Renzi e le parole in libertà. Così l’Italia diventa Disneyland
Oltre al fatto che Conrad ha avuto una gioventù tremenda, vissuta in povertà, violenza e depressione, quello è l’incipit del capolavoro La linea d’ombra, che lo scrittore anglo-polacco scrisse a 60 anni, e che prosegue così: “Che momenti? Ebbene, momenti di tedio, di stanchezza, di scontento. Momenti di irriflessione. Parlo dei momenti in cui chi è giovane è incline a commettere atti inconsulti”. Se solo Renzi fosse andato oltre pagina uno riga uno, non avrebbe scelto quella frase come suo manifesto, a meno di non volersi dare la zappa sui piedi. “Ma in fondo chissenefrega della verità?”, avrà pensato, “Oggigiorno chi va più a controllare? Basta che funzioni qui e ora, e se la bevano”.
E così è stato. La conquista del Pd, poi il governo, sempre sulla scia della parola e dello slogan e dell’hashtag che buca, spacca, funziona e chissenefrega se è un camouflage della realtà. Basta che gli italiani se la bevano. Ecco allora il florilegio di #cambioverso (ma per andare dove? verso il meglio o il peggio?), #lavoltabuona, “le riforme contro chi dice sempre no”, senza porsi minimamente il problema che magari se dicono no hanno ragione, che la “riforma” in sé non è necessariamente buona, magari è cattiva e allora meglio non farla. O magari (anzi, sicuramente) ponendoselo, il problema; tanto basta aggirarlo trasformando il linguaggio della politica in pubblicità ingannevole. Per la serie: se ti dico che sei brutta t’incazzi, allora meglio “sei bella come il cielo”, senza specificare se c’è il sole o piove a dirotto. E tu ci stai.
E ti bevi la “riforma” autoritaria (nel merito e nelle modalità d’approvazione) dell’Italicum (è una ri-forma, mica si può rimanere ancorati alla forma del passato); la “buonascuola”, che favorisce i ricchi, le scuole private e lascia a casa insegnanti già abilitati (lo dice la parola stessa: è buona, quindi è buona); le “tutele crescenti” e il “rimansionamento” del Jobs Act (se ti dico che sono in realtà “calanti” e ti “demansiono” mica mi voti); l’Expo che “nutre il pianeta”, cominciando da Farinetti (da qualcuno si dovrà pure cominciare, no?); i black bloc che rovinano la festa (e così non si parla di chi protesta – giustamente e pacificamente – per i lavori non finiti, gli scandali degli appalti, i soldi pubblici sprecati, le infiltrazioni mafiose, e se Fedez interviene è un “mentecatto”); il “basta col capitalismo di relazione” (tanto chi si ricorda Davide Serra o il decreto sulle banche popolari?); e il giù le mani da De Gennaro, Descalzi, i sottosegretari indagati e i candidati alle regionali condannati (il “Daspo per i politici corrotti” vale solo come flatus vocis all’indomani dello scandalo, per tutti gli altri giorni c’è “L’avviso di garanzia non può costituire un vulnus all’esperienza professionale di una persona”).
E, a forza di bere l’assenzio-Renzi, sei ubriaco e felice, e l’Italia diventa Disneyland. Finché dura l’effetto. Tanto, appena cala, è pronto il nuovo bicchierino di parole. Stravolte anche per togliersi qualche sassolino: l’ex direttore De Bortoli gli dà del “maleducato di talento”? E Renzi rifila un’altra citazione farlocca di Gilbert Keith Chesterton: “La democrazia è il governo dei maleducati, e l’aristocrazia è degli educati male”. Tiè.

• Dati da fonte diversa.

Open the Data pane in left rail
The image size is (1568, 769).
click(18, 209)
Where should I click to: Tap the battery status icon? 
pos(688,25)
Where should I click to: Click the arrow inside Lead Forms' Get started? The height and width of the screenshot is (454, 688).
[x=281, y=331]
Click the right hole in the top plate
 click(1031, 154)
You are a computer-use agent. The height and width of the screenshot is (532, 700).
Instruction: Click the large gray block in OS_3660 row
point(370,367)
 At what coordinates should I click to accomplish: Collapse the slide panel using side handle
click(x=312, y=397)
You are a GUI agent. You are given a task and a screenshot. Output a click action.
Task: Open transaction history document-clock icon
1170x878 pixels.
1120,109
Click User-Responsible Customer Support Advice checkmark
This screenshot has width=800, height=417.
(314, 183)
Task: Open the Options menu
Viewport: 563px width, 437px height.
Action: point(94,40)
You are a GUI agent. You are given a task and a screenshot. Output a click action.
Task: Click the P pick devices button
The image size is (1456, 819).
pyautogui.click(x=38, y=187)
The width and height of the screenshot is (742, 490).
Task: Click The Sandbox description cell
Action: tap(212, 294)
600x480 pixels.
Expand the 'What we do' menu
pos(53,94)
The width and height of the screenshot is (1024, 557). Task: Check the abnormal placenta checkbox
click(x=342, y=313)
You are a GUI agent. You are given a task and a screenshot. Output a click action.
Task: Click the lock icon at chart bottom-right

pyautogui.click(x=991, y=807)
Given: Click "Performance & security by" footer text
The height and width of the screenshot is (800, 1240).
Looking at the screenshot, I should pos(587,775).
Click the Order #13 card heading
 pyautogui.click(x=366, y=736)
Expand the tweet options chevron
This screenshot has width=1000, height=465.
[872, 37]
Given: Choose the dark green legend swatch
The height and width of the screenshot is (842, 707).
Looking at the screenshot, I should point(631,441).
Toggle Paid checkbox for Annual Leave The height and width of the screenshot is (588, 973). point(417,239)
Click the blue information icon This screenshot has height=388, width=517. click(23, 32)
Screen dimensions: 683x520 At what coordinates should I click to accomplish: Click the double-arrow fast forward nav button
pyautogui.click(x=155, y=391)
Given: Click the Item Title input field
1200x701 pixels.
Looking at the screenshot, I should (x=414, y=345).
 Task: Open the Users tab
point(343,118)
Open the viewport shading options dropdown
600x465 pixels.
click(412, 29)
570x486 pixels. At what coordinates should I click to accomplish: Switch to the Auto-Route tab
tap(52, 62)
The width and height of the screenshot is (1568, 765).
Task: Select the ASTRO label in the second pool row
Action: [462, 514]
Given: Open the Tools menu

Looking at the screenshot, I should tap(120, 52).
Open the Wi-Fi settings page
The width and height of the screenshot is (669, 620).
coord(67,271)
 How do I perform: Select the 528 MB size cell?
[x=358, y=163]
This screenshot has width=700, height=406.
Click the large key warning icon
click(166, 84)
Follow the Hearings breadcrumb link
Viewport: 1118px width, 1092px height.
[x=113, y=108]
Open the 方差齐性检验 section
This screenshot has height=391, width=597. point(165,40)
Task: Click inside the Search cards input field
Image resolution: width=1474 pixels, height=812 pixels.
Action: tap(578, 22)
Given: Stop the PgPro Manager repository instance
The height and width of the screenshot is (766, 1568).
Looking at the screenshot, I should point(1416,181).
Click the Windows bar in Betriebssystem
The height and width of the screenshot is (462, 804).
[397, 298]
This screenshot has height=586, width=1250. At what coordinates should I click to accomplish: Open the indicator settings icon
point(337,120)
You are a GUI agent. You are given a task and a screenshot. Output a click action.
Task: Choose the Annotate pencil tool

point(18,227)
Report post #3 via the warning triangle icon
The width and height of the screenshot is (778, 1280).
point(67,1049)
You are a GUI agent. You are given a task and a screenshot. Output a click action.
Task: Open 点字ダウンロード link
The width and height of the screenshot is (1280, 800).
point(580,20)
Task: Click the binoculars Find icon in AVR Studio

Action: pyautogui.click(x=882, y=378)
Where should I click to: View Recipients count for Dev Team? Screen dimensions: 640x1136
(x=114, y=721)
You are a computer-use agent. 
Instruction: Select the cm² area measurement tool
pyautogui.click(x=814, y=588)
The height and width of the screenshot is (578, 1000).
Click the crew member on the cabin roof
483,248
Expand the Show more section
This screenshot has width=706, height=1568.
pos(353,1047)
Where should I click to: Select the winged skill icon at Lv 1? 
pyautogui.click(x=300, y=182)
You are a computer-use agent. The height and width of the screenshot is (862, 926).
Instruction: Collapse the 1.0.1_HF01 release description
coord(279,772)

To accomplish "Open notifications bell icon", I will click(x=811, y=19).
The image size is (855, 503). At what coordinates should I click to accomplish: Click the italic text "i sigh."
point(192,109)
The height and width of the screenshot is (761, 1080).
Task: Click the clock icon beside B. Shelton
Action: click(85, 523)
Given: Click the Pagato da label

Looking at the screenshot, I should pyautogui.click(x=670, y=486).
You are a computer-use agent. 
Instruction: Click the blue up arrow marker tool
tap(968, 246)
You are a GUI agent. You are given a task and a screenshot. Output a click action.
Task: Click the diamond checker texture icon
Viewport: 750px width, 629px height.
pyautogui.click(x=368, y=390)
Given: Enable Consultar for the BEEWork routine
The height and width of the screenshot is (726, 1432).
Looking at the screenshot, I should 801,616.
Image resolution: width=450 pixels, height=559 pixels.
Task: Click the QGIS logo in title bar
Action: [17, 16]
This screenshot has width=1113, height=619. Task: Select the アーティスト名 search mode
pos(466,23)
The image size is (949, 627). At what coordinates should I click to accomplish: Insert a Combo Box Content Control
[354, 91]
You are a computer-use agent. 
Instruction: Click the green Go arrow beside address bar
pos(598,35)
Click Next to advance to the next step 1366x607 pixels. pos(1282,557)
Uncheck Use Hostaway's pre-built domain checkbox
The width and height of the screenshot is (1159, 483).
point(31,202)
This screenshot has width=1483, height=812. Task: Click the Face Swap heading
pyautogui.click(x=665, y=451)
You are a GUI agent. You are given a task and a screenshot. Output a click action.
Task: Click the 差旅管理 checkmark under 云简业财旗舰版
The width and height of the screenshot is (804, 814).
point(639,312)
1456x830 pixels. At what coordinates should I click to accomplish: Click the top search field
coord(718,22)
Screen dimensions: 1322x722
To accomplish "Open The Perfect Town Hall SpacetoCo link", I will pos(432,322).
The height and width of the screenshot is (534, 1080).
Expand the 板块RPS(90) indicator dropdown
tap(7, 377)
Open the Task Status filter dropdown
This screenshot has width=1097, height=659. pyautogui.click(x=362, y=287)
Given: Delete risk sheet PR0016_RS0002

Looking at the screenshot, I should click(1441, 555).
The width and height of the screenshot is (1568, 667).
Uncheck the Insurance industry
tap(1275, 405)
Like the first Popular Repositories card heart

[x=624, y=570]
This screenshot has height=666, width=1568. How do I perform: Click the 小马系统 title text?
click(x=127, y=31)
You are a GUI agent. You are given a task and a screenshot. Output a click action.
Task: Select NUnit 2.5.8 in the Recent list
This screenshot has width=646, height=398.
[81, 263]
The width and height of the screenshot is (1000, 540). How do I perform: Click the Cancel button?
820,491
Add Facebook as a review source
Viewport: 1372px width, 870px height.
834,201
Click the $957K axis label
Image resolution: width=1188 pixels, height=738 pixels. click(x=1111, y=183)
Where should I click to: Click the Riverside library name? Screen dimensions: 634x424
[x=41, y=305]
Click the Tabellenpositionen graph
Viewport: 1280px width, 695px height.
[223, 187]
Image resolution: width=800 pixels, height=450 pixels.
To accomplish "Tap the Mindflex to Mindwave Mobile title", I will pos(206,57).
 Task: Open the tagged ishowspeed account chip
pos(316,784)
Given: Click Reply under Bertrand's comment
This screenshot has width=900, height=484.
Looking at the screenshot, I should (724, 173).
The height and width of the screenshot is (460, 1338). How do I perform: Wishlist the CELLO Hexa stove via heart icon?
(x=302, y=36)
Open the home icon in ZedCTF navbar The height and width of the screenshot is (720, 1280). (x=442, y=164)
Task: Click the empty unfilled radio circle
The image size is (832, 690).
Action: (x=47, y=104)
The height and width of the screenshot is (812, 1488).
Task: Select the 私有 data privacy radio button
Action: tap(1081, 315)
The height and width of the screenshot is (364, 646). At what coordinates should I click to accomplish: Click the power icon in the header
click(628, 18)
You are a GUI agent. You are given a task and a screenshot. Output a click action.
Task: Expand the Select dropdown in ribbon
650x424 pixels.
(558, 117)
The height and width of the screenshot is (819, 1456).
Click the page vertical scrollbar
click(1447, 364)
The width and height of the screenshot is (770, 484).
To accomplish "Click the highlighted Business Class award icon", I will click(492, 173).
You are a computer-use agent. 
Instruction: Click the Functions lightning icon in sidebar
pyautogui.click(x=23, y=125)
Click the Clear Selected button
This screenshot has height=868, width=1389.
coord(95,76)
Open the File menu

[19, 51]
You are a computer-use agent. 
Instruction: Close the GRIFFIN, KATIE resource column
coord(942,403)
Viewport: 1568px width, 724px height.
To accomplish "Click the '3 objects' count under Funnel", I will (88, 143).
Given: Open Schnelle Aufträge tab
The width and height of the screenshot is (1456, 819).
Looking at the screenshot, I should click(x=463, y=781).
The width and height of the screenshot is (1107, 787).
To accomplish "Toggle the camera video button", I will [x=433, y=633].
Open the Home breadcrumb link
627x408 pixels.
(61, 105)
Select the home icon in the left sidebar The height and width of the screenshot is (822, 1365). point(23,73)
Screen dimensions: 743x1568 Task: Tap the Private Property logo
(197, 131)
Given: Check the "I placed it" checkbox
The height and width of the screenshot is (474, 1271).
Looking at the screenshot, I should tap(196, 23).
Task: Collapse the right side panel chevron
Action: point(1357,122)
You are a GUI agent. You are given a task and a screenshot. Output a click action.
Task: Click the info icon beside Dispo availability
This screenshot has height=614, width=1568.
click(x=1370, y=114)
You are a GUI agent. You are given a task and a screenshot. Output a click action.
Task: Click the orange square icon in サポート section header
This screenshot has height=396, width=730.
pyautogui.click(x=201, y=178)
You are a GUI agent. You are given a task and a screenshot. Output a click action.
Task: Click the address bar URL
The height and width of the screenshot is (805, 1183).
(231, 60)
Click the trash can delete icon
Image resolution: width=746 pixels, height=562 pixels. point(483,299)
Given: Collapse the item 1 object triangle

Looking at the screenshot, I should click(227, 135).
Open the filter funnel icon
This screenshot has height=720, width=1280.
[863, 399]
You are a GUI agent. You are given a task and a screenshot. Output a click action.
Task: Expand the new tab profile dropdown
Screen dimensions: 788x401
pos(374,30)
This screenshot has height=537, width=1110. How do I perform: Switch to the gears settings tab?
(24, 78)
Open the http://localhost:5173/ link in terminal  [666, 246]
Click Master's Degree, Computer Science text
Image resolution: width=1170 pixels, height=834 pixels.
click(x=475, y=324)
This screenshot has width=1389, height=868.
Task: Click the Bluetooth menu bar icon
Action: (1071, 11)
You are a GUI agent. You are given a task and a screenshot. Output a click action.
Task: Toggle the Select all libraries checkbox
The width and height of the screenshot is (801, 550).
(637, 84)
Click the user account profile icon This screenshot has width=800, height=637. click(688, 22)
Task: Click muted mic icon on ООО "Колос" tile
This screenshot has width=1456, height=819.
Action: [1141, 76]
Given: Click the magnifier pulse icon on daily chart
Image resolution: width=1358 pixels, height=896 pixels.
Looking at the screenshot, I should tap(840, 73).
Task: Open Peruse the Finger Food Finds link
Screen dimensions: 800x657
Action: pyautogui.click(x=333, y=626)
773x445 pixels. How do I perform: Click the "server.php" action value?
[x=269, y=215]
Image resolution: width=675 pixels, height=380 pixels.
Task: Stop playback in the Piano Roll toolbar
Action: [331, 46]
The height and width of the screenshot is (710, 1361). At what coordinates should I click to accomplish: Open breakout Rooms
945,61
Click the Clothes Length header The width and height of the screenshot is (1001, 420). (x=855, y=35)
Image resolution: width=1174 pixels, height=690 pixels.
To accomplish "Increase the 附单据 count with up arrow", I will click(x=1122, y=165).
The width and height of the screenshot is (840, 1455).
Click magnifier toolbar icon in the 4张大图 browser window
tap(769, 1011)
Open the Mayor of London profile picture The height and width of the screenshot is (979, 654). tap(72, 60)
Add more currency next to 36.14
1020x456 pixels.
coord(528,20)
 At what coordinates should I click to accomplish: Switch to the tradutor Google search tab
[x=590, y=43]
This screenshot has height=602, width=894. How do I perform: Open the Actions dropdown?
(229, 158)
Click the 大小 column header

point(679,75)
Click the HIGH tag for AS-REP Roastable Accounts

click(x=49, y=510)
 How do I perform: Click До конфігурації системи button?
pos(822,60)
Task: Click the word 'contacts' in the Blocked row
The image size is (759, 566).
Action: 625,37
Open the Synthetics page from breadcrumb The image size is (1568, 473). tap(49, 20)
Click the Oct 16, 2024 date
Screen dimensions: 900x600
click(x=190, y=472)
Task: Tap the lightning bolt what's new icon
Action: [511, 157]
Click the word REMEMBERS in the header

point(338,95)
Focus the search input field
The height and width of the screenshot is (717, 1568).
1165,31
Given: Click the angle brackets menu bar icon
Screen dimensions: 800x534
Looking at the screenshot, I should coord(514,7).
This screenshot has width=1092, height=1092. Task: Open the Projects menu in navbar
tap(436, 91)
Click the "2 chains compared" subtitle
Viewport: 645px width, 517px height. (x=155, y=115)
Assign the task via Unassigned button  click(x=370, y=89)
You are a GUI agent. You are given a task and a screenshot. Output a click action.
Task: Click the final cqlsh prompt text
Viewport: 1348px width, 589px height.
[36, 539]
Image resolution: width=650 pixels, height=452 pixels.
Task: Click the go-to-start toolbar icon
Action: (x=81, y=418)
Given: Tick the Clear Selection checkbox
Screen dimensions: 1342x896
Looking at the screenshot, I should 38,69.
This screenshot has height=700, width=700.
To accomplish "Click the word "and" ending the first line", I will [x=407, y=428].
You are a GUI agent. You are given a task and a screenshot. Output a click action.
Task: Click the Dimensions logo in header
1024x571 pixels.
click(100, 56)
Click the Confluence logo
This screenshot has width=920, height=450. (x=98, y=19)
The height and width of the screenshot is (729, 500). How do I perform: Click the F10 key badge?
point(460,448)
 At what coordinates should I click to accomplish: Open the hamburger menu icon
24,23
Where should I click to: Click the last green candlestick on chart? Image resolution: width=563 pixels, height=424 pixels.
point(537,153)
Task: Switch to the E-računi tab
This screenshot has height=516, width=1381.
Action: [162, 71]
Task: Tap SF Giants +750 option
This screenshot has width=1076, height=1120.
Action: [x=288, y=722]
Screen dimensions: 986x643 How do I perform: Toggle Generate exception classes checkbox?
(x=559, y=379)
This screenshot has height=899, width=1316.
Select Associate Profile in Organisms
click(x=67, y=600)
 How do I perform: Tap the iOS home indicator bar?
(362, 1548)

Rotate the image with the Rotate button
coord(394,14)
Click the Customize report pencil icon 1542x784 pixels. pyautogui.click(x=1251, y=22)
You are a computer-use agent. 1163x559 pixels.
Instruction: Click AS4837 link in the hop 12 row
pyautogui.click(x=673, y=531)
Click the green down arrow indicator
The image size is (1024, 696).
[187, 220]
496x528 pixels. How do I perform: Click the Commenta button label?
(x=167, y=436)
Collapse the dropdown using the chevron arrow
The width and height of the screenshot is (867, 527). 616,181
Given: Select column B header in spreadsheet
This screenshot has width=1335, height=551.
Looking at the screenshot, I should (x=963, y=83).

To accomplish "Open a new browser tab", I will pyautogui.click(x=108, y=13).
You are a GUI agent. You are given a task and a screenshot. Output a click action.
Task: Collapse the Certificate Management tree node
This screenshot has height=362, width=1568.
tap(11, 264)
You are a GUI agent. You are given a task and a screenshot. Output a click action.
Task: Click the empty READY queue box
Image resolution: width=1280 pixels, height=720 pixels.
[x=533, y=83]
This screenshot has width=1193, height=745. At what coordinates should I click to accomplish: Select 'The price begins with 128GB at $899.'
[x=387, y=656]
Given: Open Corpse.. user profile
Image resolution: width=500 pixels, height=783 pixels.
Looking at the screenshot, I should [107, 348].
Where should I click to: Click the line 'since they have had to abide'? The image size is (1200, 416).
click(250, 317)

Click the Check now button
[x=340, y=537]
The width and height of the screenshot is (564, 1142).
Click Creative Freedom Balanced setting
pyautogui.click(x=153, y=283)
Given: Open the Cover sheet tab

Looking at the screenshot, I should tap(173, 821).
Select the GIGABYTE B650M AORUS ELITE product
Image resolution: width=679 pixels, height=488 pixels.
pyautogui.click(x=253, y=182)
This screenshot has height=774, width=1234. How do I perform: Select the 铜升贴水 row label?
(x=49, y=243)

Ma Chesterton ha scritto tutt’altro: “Democrazia significa governo degli incolti” (cioè dei non educati, non istruiti), “aristocrazia dei maleducati” (cioè educati male). Mi sa che Renzi rientra in entrambe le categorie. Ma tanto #chissenefrega? Chi va a controllare? Basta che funzioni qui e ora, e se la bevano. Glu-glu.